**DATA SECTION**
* begin *

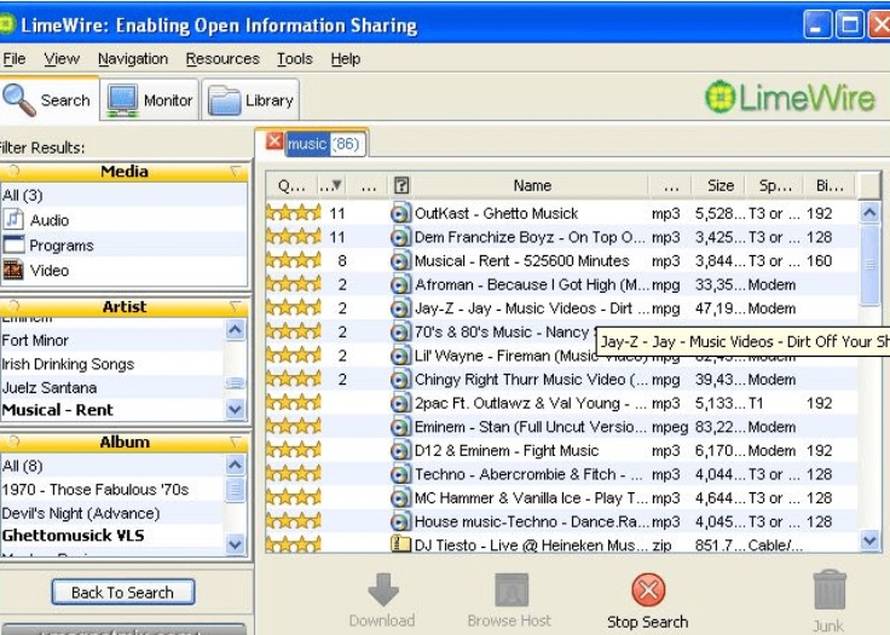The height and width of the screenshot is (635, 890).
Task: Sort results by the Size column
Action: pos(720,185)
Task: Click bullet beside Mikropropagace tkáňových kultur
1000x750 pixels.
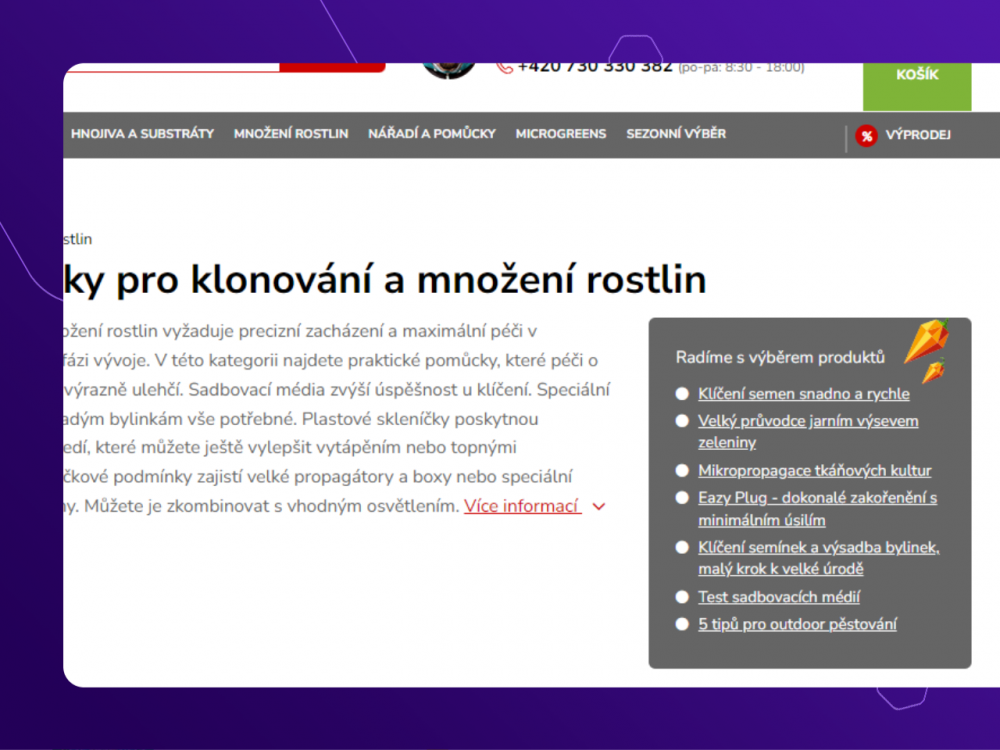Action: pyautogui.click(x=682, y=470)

* end *
* begin *

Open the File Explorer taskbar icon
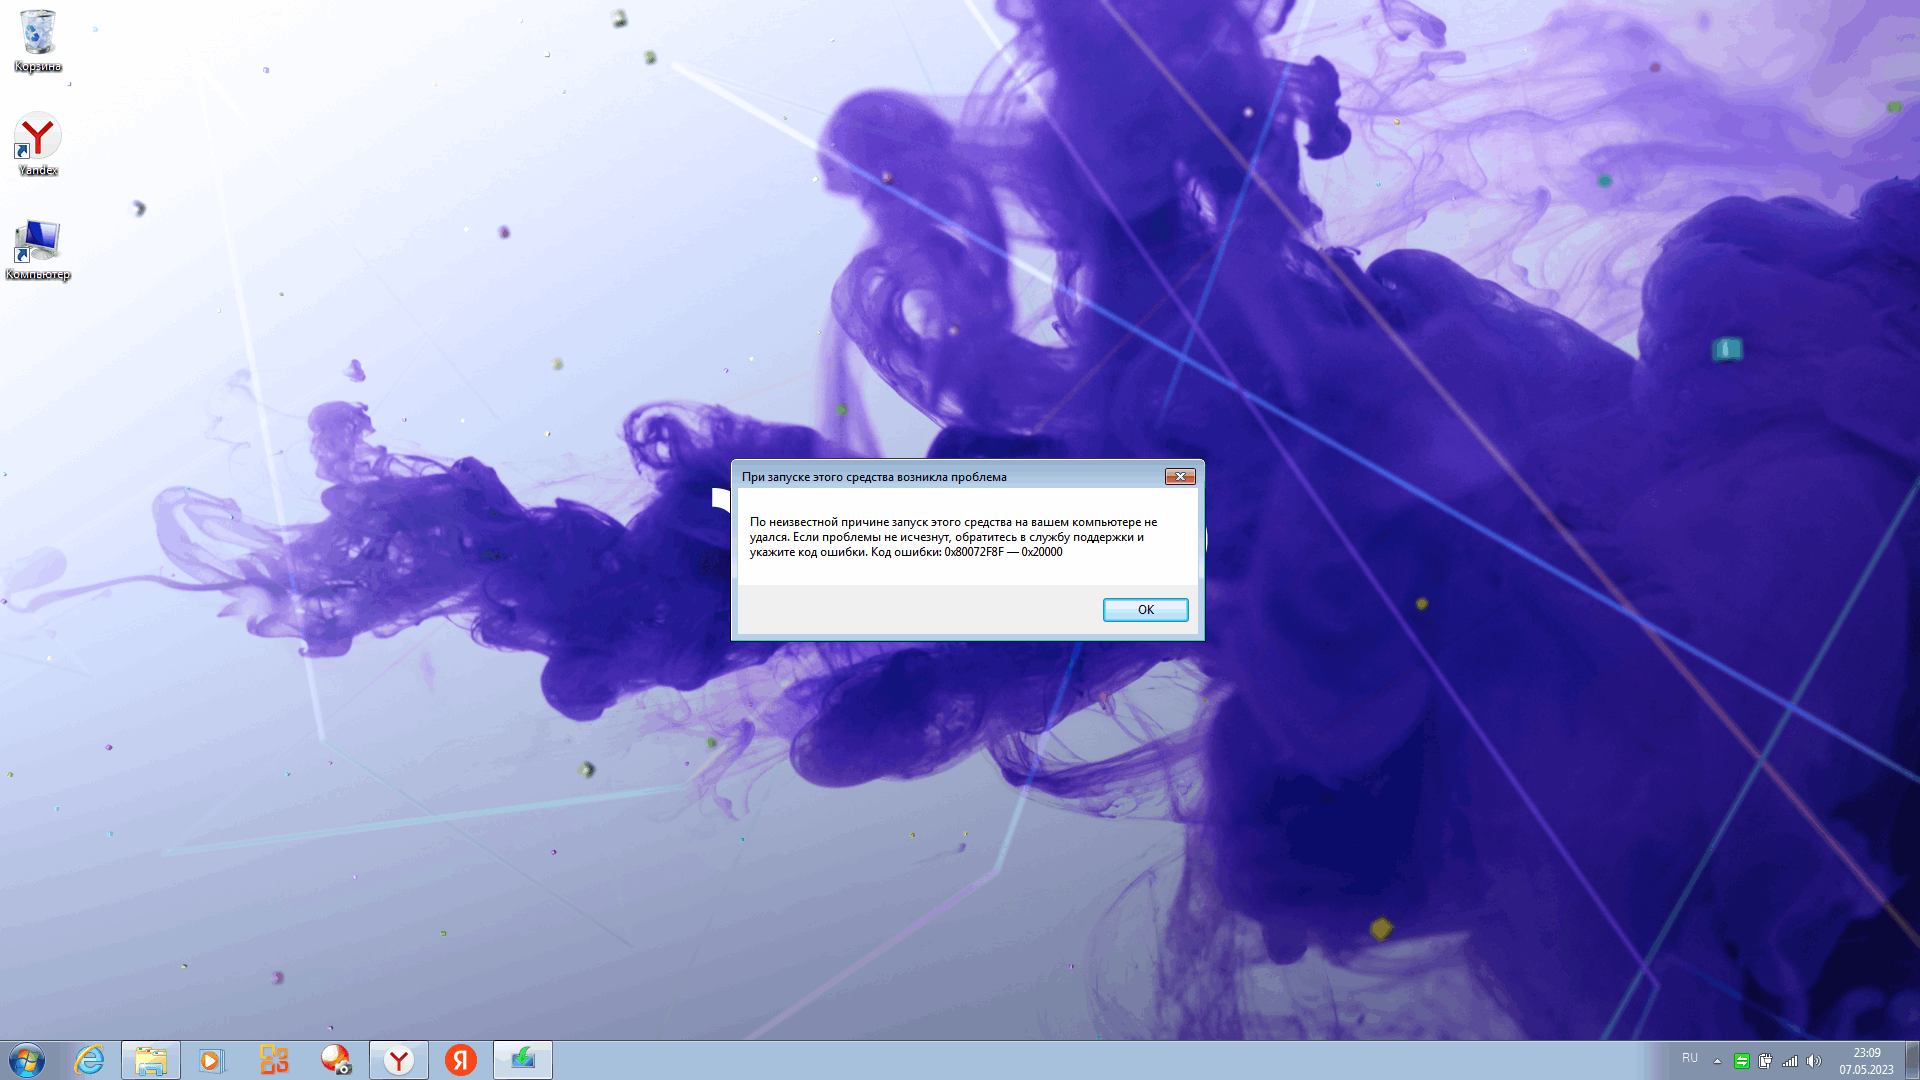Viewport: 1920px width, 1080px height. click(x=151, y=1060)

* end *
* begin *

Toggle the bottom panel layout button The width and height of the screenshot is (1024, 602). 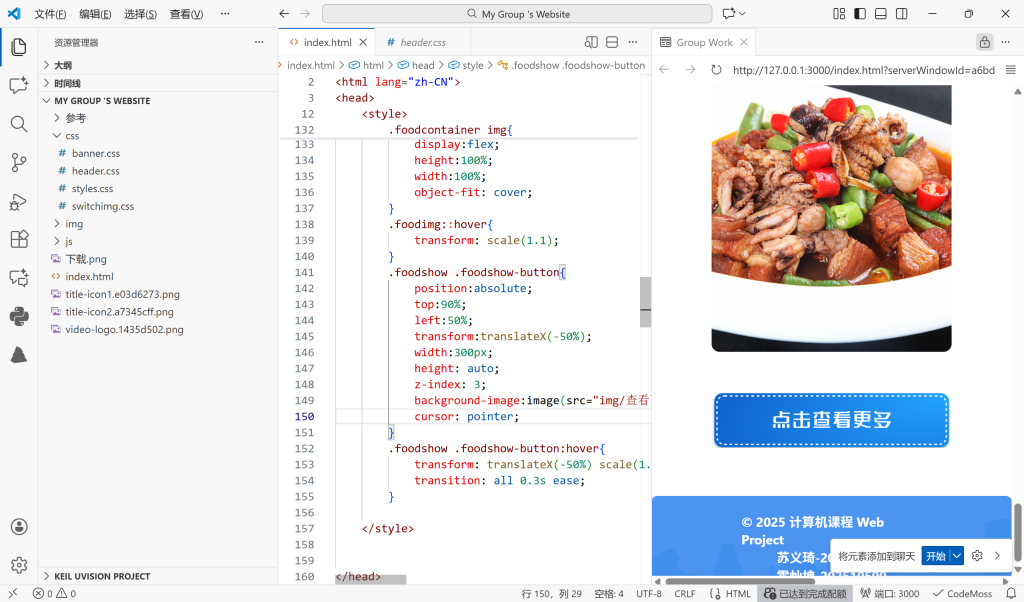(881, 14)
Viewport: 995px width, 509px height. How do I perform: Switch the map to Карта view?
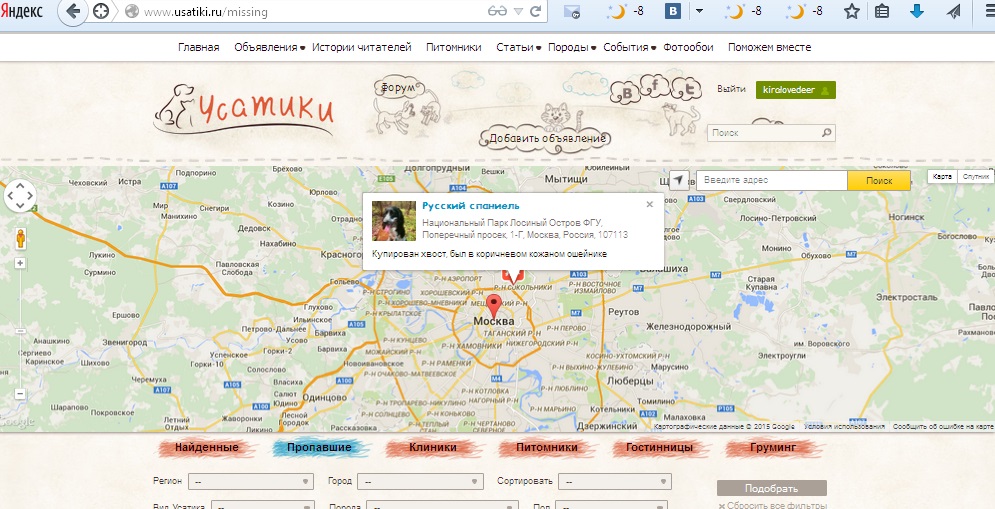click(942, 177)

* end *

**YOUR INSTRUCTIONS**
Please rewrite the entries from the line with "Viewport: 995px width, 509px" up to and including the line with "click(942, 177)", putting "Change" in place of "Switch" and leaving everything else unchanged. Omit the pictures.

**ANSWER TO THE EXERCISE**
Viewport: 995px width, 509px height. How do I perform: Change the map to Карта view?
click(942, 177)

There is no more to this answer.